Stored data
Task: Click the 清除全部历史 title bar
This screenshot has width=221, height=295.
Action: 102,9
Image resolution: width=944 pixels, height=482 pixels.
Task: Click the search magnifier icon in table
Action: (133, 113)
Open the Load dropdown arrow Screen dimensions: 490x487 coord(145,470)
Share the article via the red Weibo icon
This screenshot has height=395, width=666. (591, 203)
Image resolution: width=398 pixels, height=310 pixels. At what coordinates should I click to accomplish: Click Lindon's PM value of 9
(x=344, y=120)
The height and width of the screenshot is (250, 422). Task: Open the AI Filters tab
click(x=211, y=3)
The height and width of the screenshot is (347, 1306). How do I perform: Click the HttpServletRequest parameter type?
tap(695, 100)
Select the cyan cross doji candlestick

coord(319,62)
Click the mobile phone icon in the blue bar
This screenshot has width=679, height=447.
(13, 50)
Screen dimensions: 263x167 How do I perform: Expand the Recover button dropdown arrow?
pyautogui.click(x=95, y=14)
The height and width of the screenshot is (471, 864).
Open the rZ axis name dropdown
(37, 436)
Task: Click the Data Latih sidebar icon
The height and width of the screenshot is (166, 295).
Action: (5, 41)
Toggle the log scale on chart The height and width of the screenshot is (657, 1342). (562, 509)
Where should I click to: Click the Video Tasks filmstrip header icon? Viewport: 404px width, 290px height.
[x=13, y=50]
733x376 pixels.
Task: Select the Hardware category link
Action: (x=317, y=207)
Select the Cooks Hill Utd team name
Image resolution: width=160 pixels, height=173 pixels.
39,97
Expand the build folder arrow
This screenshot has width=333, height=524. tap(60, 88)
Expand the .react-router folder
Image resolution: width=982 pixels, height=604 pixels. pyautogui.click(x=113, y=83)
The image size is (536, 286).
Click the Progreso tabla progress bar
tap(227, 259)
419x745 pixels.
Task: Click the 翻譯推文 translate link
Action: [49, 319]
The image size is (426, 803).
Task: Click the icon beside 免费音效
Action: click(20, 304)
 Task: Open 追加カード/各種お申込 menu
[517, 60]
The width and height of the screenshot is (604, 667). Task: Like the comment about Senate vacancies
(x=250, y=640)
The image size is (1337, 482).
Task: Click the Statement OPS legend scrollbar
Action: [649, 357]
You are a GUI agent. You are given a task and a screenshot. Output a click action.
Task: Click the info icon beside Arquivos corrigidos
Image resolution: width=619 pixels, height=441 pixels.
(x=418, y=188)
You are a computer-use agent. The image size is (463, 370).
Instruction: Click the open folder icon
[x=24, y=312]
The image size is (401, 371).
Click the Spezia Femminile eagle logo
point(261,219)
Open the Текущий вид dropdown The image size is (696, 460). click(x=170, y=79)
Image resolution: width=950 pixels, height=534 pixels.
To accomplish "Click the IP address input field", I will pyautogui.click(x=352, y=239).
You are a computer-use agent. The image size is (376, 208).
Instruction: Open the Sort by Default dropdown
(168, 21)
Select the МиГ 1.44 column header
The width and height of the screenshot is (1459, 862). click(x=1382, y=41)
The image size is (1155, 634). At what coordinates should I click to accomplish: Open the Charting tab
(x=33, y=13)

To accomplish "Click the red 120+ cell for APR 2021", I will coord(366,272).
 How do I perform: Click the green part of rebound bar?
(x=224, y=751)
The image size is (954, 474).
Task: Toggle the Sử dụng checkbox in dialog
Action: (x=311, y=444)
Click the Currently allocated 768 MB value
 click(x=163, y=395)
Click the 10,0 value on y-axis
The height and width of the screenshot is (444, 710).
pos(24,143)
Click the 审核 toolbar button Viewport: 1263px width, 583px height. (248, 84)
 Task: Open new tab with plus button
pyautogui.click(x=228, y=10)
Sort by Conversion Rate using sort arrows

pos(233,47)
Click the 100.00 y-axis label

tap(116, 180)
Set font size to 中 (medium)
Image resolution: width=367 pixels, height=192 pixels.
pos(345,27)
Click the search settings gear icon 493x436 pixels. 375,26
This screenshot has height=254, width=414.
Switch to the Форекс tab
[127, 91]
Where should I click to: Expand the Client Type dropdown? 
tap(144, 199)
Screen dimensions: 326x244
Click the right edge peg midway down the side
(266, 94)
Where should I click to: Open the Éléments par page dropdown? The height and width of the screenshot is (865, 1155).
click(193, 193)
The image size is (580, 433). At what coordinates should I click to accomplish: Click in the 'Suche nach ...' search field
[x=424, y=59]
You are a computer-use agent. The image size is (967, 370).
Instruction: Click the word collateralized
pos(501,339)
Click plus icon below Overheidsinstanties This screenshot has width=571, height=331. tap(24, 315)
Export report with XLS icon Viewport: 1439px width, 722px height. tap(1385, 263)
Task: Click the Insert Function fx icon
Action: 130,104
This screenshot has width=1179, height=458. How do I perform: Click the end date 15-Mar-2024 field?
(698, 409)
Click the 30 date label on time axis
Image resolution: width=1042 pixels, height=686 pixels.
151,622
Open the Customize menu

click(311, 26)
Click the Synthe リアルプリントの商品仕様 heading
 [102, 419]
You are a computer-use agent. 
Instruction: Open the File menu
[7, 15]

▸ **Task requirements**: Please show, exactly as written, every line above that contains the word "computer".

▸ **Written solution**:
You are a computer-use agent. The image size is (463, 370).
You are a computer-use agent. The image size is (376, 208).
You are a computer-use agent. The image size is (967, 370).
You are a computer-use agent. 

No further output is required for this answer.